Western actors thus aspire to an old-fashioned liberal outcome, in which Armenia is de-isolated along with Nakhchivan and trade promotes peace, regional security and East-West connectivity. This is also the one area where the West, allied with major funding institutions such as the World Bank, has leverage. It can promise money and expertise to make it happen. Indeed in Brussels they already thought they had a deal: EU negotiators believed they had designed a compromise deal as early as last summer, which involved electronic checks, speedy transit and Western funding. But the documents they thought they had agreed in Brussels got queried in Moscow.
Russia views it differently. For Moscow the ‘Zangezur Corridor’ is part of its escape route to the south. The railway junction at Julfa in Nakhchivan was once the major crossing-point between the Soviet Union and Iran, but has stood idle for 30 years since the Armenian-Azerbaijan conflict began; revive it and Moscow and Tehran are linked by rail again. One Russian Caucasus commentator wrote in 2022, ‘As for the role of the Zangezur Corridor in the development of the North-South international transport artery, then it very much resembles the role of transit to Iran for the Soviet Union in the years of the Second World War.’
A corollary of this is that Russia wants to be the one to guard the route across southern Armenia. The November 2020 statement stipulates that it will be done by Russian FSB border-guards, a condition that Azerbaijan still insists on but Armenia rejects.
The worry in Western capitals is that Azerbaijan now aligns itself with the Russian agenda and will support a Russian security presence to the exclusion of Armenia. The regional plot thickens further with Turkey, which currently supports Azerbaijan’s view but is suspicious of Iran, and Iran which has its own even more complex agenda. The Iranian Supreme Leader has warned against a corridor that seals off its northern border with Armenia – and onward connections to the Black Sea and Russia. Yet Iran is also dead set against a Western-run corridor there as well.

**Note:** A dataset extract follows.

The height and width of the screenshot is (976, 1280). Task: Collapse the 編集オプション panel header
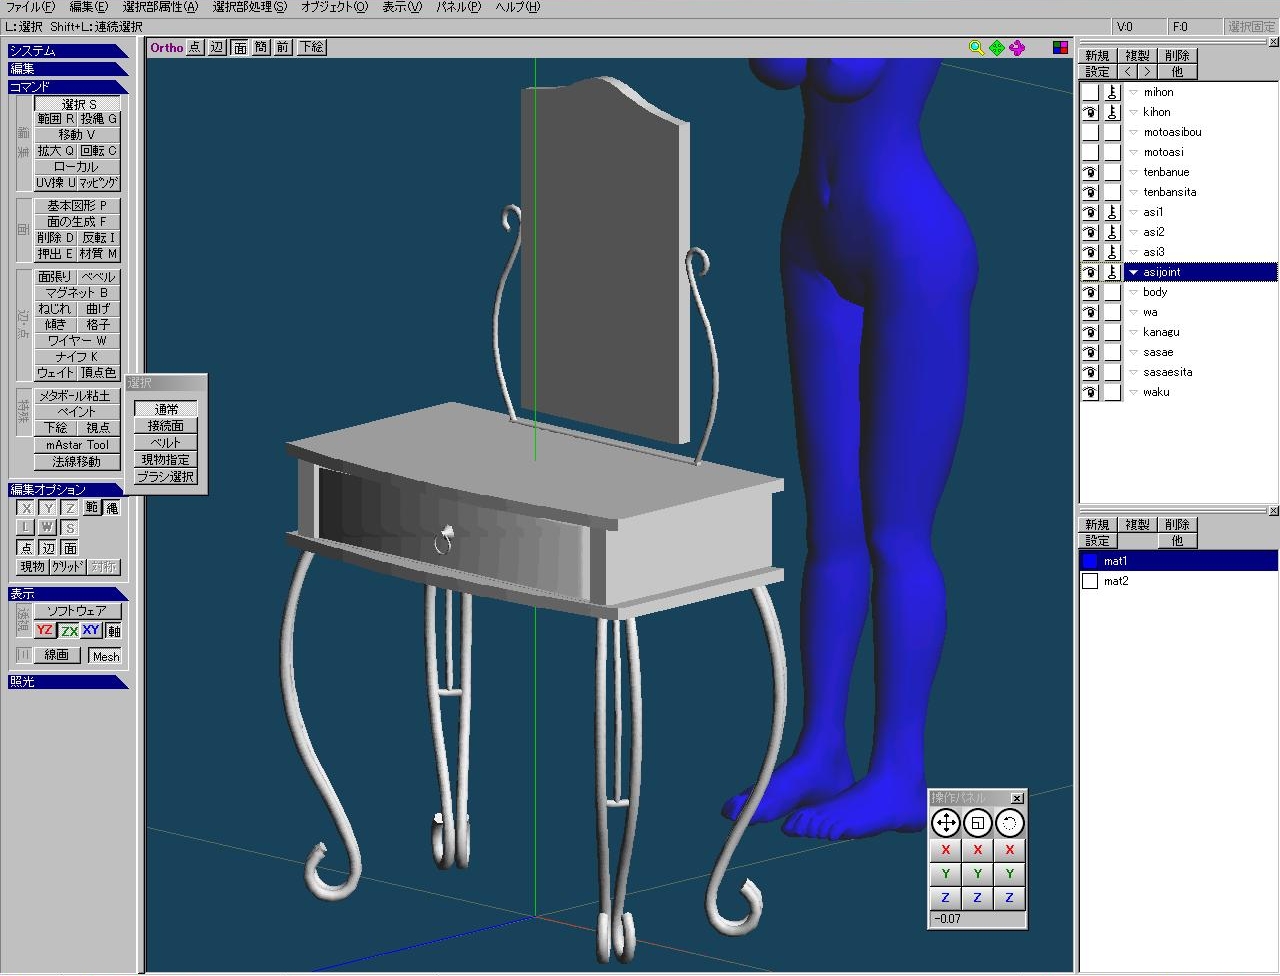pos(66,489)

So Zangezur is back and Great Power politics has suddenly made Armenia’s sleepy and sparsely population Syunik region a geopolitical location once again. In early 2023 the European Union deployed a civilian monitoring mission there, EUMA, after Azerbaijani incursions across the border. The little town of Kapan (population 40,000) now has the flags of Russia, the EU and Iran (which has opened a consulate there) fluttering through it.
Threatening statements by Azerbaijani officials, the ‘West Azerbaijan’ discourse and the shared Russian-Azerbaijani-Turkey interest in the ‘Zangezur Corridor’ have convinced Armenians – and not only them – that Azerbaijan’s next move will be to seize a land bridge in southern Armenia and impose its Zangezur Corridor by force. Talk to almost any ordinary Armenian nowadays and they will tell you that they expect that Azerbaijan, with the tacit support of Russia and Turkey, will invade tomorrow. Azerbaijani officials play all this down, saying that they merely expect Armenia to do what is required and agree to the corridor.
Azerbaijan certainly knows what a risky step this would be. A big military operation to seize sovereign Armenian territory would be a huge escalation that would put Azerbaijan in Armenia in the same category of aggressor as Russia in Ukraine. Besides, it is hard to plan construction of a major international railway route on territory that you occupy by force. For those reasons, it is more likely that Azerbaijan will use all coercive tactics it can short of outright military intervention in order to get Armenia to agree to its plans. It is hard to blame the Armenians for being nervous. In the new-old world of South Caucasus contestation, more volatile than at any time in the last century, the wisest bet at the moment is to prepare for worst-case scenarios.